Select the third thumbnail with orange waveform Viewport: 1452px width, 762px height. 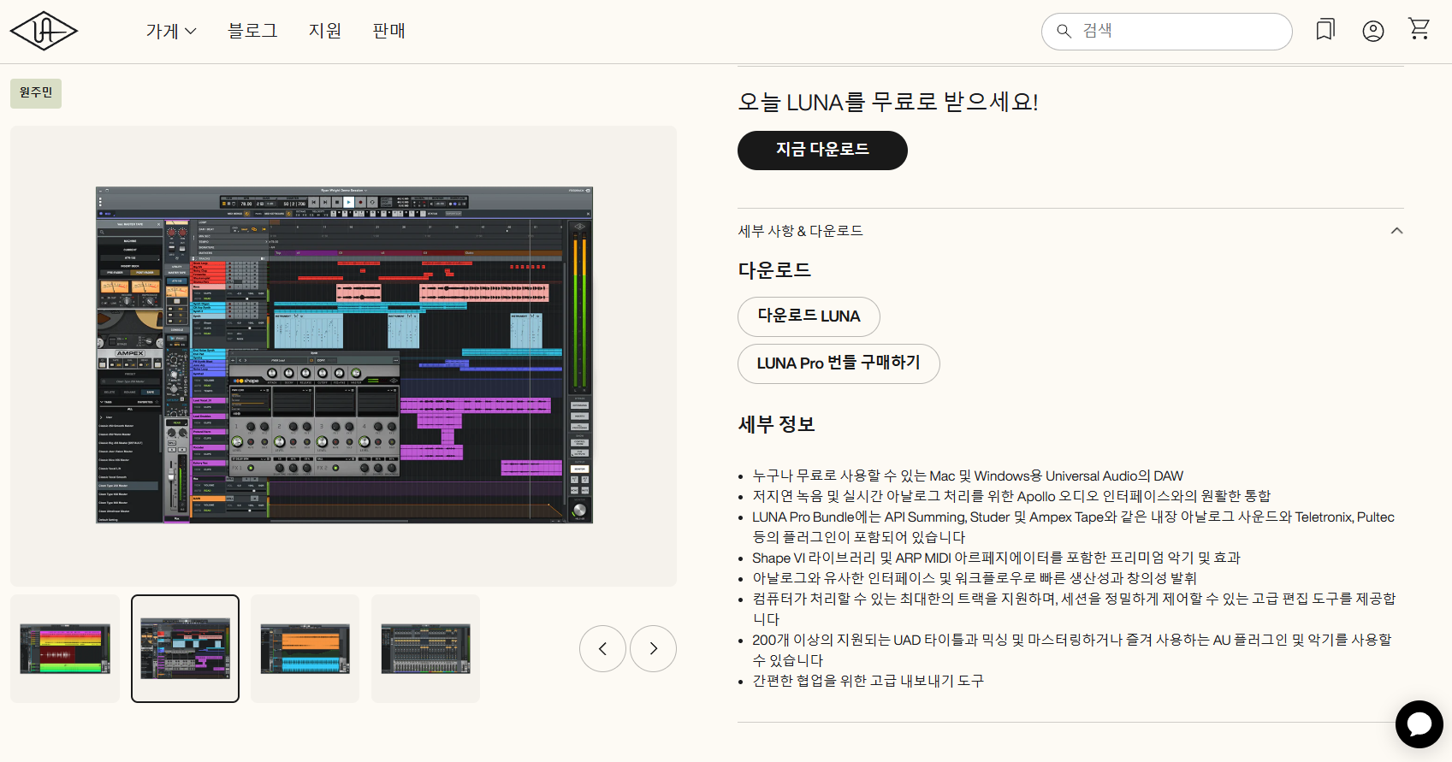(x=305, y=648)
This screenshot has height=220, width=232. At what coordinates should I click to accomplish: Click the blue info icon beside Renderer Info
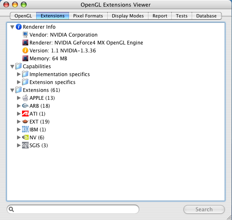click(x=19, y=27)
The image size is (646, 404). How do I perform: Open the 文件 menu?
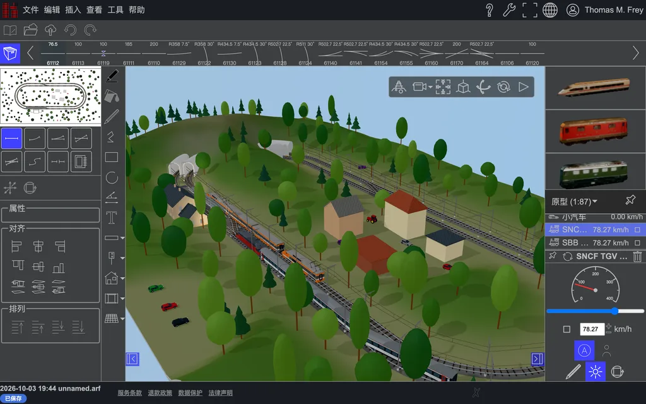[x=30, y=10]
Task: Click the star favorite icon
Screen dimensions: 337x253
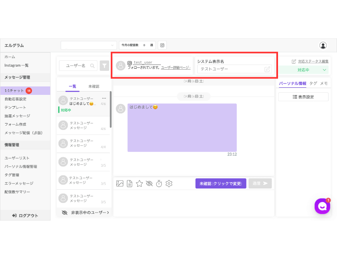Action: (x=139, y=183)
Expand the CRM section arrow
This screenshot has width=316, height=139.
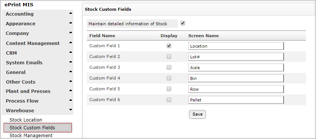point(71,52)
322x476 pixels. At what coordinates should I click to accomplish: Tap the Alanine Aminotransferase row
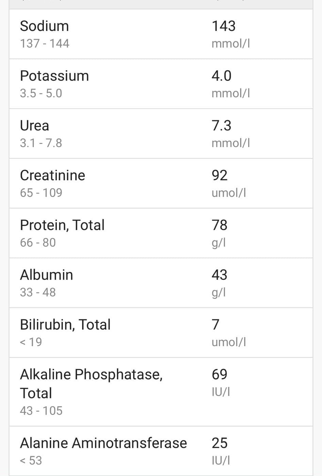click(x=161, y=451)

:::::

Exercise objective: Leave every picture out and return exactly the lines from the one holding "322x476 pixels. At" through the end of the records above, both ends included, and nothing more.

Output of the exercise:
322x476 pixels. At what coordinates should I click to accomplish: Tap the Alanine Aminotransferase row
click(x=161, y=451)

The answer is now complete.